Wow, I honestly didn’t expect this post to spark such an intense and high-quality discussion.
When I created it, I had no idea it would turn into such a deep debate about tokens and cost–benefit. But that alone shows how relevant this topic is for all of us.
A few reflections after reading all the comments:
About the insane token numbers
First off, @georgecollier and @mitchbaylis — 10 billion and 25 billion tokens?! That’s not just heavy usage, that’s literally replacing human labor at scale.
About “bragging” with token usage
@ihsanzainal84 raised a fair point. This isn’t about flexing how many tokens you burn. It’s about transparency. If you’re paying $50/month and delivering the same results as someone spending $1,000, then you’re clearly more efficient. But if you’re spending $1,000 and delivering 20× more, that also makes perfect sense. Context is everything.

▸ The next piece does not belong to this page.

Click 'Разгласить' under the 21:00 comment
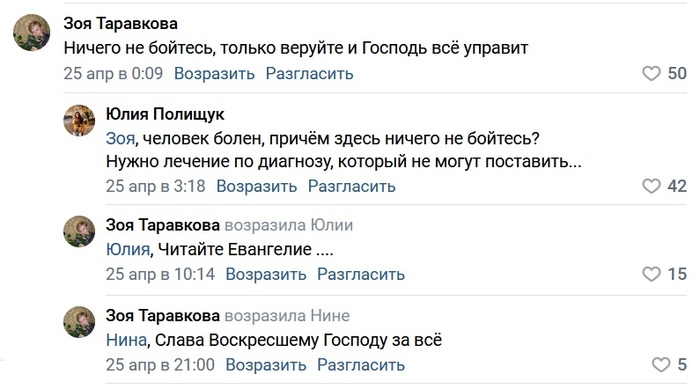 point(361,364)
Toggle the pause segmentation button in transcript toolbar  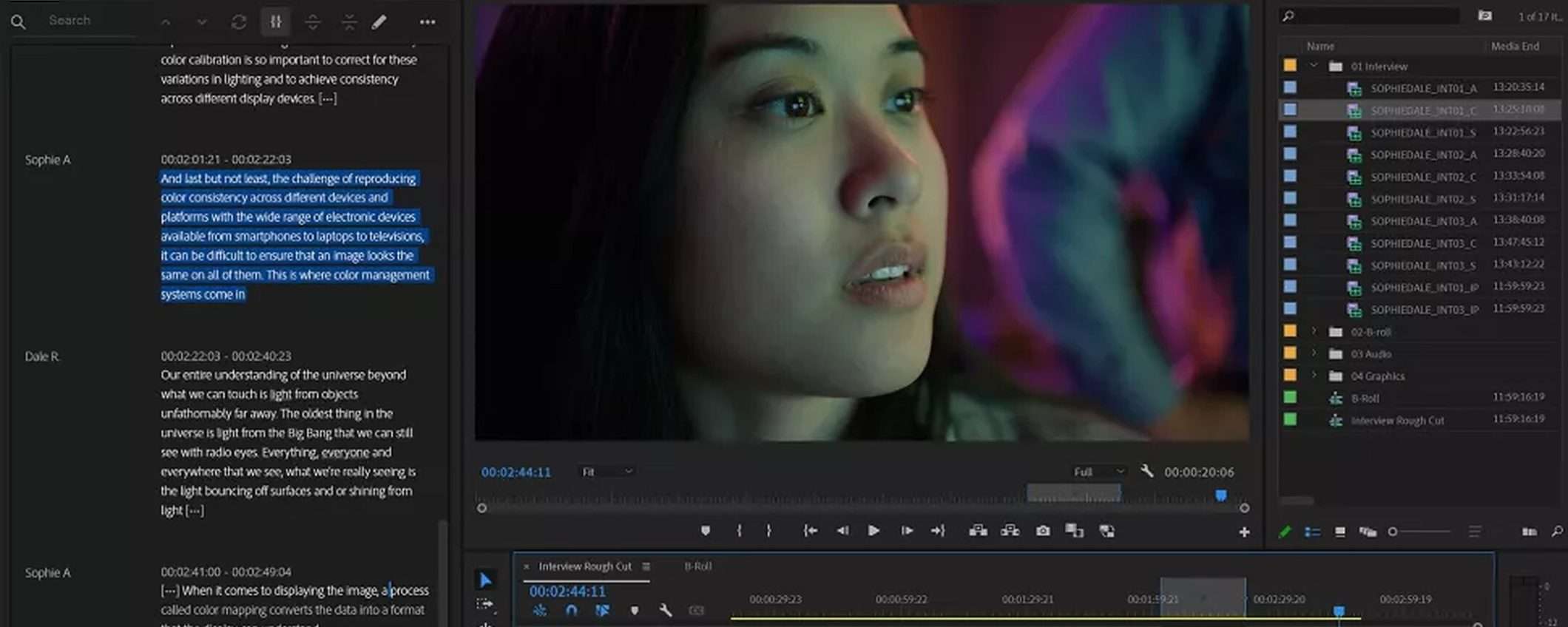275,22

What really stood out to me
The suggestion from @asked111 about Bubble heavily investing in an AI-integrated plugin environment is brilliant. Seriously. Keeping everything under one roof, charging for tokens, fast testing environments… that would remove so much friction from our current workflow.
My current reality
I’m much closer to the $50–$100/month range than anything like $7k. I mostly use AI to:
- Prototype logic before building it in Bubble
- Debug plugins I’ve built
- Generate base code that I then refine manually
I’m nowhere near fully autonomous agents yet. But after reading this thread, I’m seriously considering experimenting with heavier workflows.
The future pricing question
@boston85719 and @rico.trevisan brought up the elephant in the room. Yes, VCs are subsidizing our productivity right now. When the bill comes due, it’s going to hurt. But until then? I’m going to squeeze every available token to build competitive advantage.
Question for the community
For those spending $500+/month on tokens: what’s the real ROI? Are you able to measure how much time you’re saving versus how much you’re spending? That kind of insight would really help the rest of us decide whether it’s worth scaling usage or keeping it lean.
And for those who spend very little: do you feel like you’re leaving productivity on the table, or do you think you’re already at the sweet spot?
Huge thanks to everyone who turned a simple question into such a rich discussion. This is exactly why this community is awesome.